AhmedSaleh said:
The basic scanline triangle works on the simulator of the GPU (PC Simulator) it takes 1 second for a 512*512 framebuffer, for a cube. and for cow it takes 13 seconds… Would you think that tilemap rendering enhance the performance? If not, what would enhance the performance to overcome at least 20ms rendering ?
To utilize from tiles on HW which can't do atomics, the trivial approach may be:
Sort all triangles by depth.
Divide screen into M x N tiles.
Then one workgroup per tile:
One thread of the workgroup iterates all triangles, test if triangle is in the frustum of the tile.
If so, all threads can rasterize it (like your very first approach).
This way we get some parallel rasterization, but anything else is bad. All workgroups process all triangles, and only one thread of the group does it.
It won't scale with increasing scene complexity.
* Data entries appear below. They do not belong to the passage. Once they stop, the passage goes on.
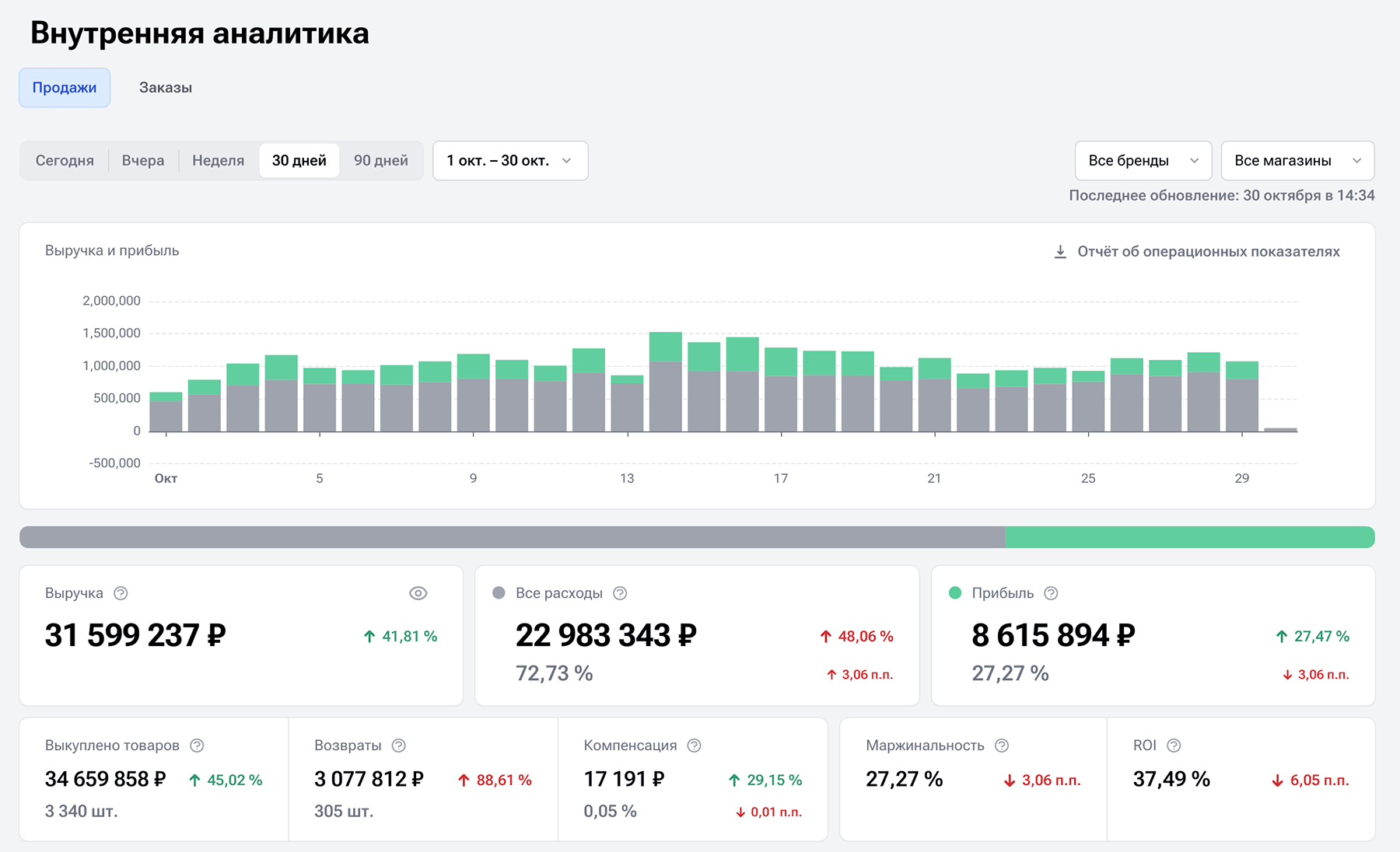Show the Маржинальность help tooltip icon
This screenshot has width=1400, height=852.
click(1002, 746)
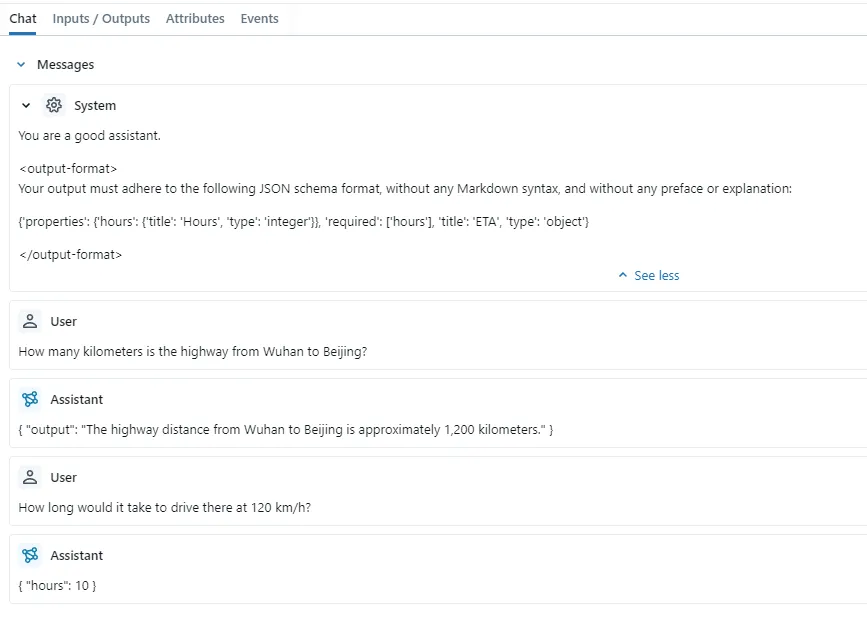Click the upward chevron next to See less

(623, 275)
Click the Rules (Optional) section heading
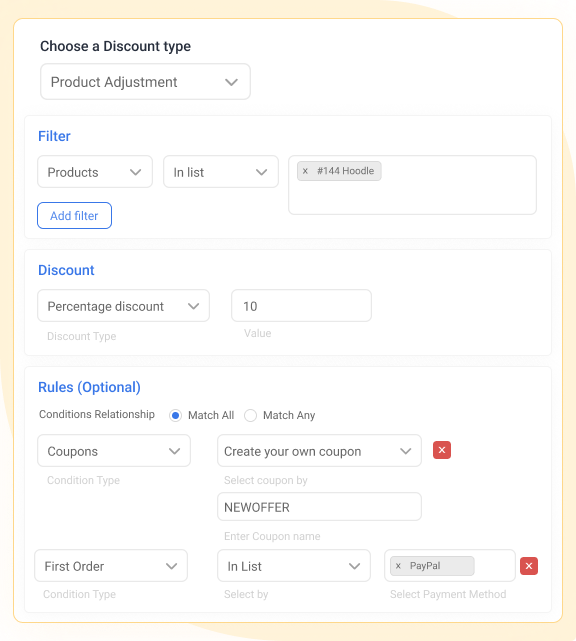 point(89,387)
And i fail to come up with a better approach. We could use something like spin locks to do things like binning to tiles for better parallelization, but spin locks means to serialize execution as well, so we get similar issues most likely.
It may work, but it still sucks conceptually. So i would not want to invest time at all.
That's why i would prefer raytracing. It's slow, but easily parallelizable, and it will scale well.
RT usually only shows benefit if we need secondary rays e.g. for shadows, reflections, AO, GI, etc. But without atomics it just becomes the better concept.
Maybe i miss some options, but i would go so far to say that efficient parallelized rasterization without atomics is not possible. Early fixed function GPUs had it from the start, in form of the depth buffer.
I'm sorry, but i can't help any further. Missing atomics really is a show stopper to a whole lot of things, rasterization being one of them.
AhmedSaleh said:
Increasing the number of threads and warps, make the performance worth in the simulator… is there a solution for that to get benefits of multiple threads ?
Not sure if the simulator can reproduce related performance behavior. I guess not really. Likely the best settings have to be found from testing on the actual hardware.